PROBLEM REQUIREMENTS:
Rewrite every line of the items below as a JSON list of strings, with one string per line and blank lines left out.

Data items
┄┄┄┄┄┄┄┄┄┄
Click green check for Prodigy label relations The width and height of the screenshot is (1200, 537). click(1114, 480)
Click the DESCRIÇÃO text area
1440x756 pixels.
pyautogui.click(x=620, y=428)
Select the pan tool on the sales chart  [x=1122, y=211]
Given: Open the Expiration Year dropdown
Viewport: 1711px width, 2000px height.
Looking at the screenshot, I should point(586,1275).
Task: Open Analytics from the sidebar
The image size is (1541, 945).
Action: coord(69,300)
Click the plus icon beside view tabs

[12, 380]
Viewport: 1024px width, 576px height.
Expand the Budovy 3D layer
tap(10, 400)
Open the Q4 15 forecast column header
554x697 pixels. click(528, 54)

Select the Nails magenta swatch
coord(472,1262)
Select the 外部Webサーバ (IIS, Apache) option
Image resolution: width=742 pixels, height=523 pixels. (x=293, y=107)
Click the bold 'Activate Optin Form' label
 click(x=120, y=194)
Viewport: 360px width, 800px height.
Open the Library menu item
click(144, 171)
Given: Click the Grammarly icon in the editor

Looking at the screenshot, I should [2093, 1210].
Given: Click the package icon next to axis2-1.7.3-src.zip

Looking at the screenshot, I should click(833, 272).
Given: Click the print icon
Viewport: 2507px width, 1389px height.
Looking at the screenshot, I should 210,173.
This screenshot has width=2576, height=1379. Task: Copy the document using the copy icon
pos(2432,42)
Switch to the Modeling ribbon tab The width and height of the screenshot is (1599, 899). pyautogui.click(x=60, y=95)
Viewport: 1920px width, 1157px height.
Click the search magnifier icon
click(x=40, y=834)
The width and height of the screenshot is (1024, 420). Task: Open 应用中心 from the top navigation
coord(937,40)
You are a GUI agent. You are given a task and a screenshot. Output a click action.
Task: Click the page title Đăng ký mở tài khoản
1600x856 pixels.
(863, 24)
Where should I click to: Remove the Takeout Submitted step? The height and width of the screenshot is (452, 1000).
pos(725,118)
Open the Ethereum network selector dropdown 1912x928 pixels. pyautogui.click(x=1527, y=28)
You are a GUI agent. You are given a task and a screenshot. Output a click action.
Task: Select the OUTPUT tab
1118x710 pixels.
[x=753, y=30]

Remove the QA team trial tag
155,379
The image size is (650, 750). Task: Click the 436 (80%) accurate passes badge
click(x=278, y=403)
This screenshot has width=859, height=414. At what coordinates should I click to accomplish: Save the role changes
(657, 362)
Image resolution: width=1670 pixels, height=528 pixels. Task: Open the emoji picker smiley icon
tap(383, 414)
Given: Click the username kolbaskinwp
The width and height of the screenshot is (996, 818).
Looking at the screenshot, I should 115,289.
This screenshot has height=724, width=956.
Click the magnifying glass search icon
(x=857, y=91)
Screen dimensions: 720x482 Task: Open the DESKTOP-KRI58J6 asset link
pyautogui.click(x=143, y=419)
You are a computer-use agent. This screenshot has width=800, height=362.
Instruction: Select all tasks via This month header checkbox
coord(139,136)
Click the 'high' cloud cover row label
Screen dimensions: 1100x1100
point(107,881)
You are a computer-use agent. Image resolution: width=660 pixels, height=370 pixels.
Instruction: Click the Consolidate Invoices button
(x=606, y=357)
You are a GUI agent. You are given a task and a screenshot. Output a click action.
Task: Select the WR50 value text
┄┄┄┄┄┄┄┄┄┄
WORKED ANSWER:
[
  "Click green check for Prodigy label relations The width and height of the screenshot is (1200, 537). click(1114, 480)",
  "Click the DESCRIÇÃO text area",
  "1440x756 pixels.",
  "pyautogui.click(x=620, y=428)",
  "Select the pan tool on the sales chart  [x=1122, y=211]",
  "Given: Open the Expiration Year dropdown",
  "Viewport: 1711px width, 2000px height.",
  "Looking at the screenshot, I should point(586,1275).",
  "Task: Open Analytics from the sidebar",
  "The image size is (1541, 945).",
  "Action: coord(69,300)",
  "Click the plus icon beside view tabs",
  "[12, 380]",
  "Viewport: 1024px width, 576px height.",
  "Expand the Budovy 3D layer",
  "tap(10, 400)",
  "Open the Q4 15 forecast column header",
  "554x697 pixels. click(528, 54)",
  "Select the Nails magenta swatch",
  "coord(472,1262)",
  "Select the 外部Webサーバ (IIS, Apache) option",
  "Image resolution: width=742 pixels, height=523 pixels. (x=293, y=107)",
  "Click the bold 'Activate Optin Form' label",
  " click(x=120, y=194)",
  "Viewport: 360px width, 800px height.",
  "Open the Library menu item",
  "click(144, 171)",
  "Given: Click the Grammarly icon in the editor",
  "Looking at the screenshot, I should [2093, 1210].",
  "Given: Click the package icon next to axis2-1.7.3-src.zip",
  "Looking at the screenshot, I should click(833, 272).",
  "Given: Click the print icon",
  "Viewport: 2507px width, 1389px height.",
  "Looking at the screenshot, I should 210,173.",
  "This screenshot has width=2576, height=1379. Task: Copy the document using the copy icon",
  "pos(2432,42)",
  "Switch to the Modeling ribbon tab The width and height of the screenshot is (1599, 899). pyautogui.click(x=60, y=95)",
  "Viewport: 1920px width, 1157px height.",
  "Click the search magnifier icon",
  "click(x=40, y=834)",
  "The width and height of the screenshot is (1024, 420). Task: Open 应用中心 from the top navigation",
  "coord(937,40)",
  "You are a GUI agent. You are given a task and a screenshot. Output a click action.",
  "Task: Click the page title Đăng ký mở tài khoản",
  "1600x856 pixels.",
  "(863, 24)",
  "Where should I click to: Remove the Takeout Submitted step? The height and width of the screenshot is (452, 1000).",
  "pos(725,118)",
  "Open the Ethereum network selector dropdown 1912x928 pixels. pyautogui.click(x=1527, y=28)",
  "You are a GUI agent. You are given a task and a screenshot. Output a click action.",
  "Task: Select the OUTPUT tab",
  "1118x710 pixels.",
  "[x=753, y=30]",
  "Remove the QA team trial tag",
  "155,379",
  "The image size is (650, 750). Task: Click the 436 (80%) accurate passes badge",
  "click(x=278, y=403)",
  "This screenshot has width=859, height=414. At what coordinates should I click to accomplish: Save the role changes",
  "(657, 362)",
  "Image resolution: width=1670 pixels, height=528 pixels. Task: Open the emoji picker smiley icon",
  "tap(383, 414)",
  "Given: Click the username kolbaskinwp",
  "The width and height of the screenshot is (996, 818).",
  "Looking at the screenshot, I should 115,289.",
  "This screenshot has height=724, width=956.",
  "Click the magnifying glass search icon",
  "(x=857, y=91)",
  "Screen dimensions: 720x482 Task: Open the DESKTOP-KRI58J6 asset link",
  "pyautogui.click(x=143, y=419)",
  "You are a computer-use agent. This screenshot has width=800, height=362.",
  "Instruction: Select all tasks via This month header checkbox",
  "coord(139,136)",
  "Click the 'high' cloud cover row label",
  "Screen dimensions: 1100x1100",
  "point(107,881)",
  "You are a computer-use agent. Image resolution: width=660 pixels, height=370 pixels.",
  "Instruction: Click the Consolidate Invoices button",
  "(x=606, y=357)",
  "You are a GUI agent. You are given a task and a screenshot. Output a click action.",
  "Task: Select the WR50 value text"
]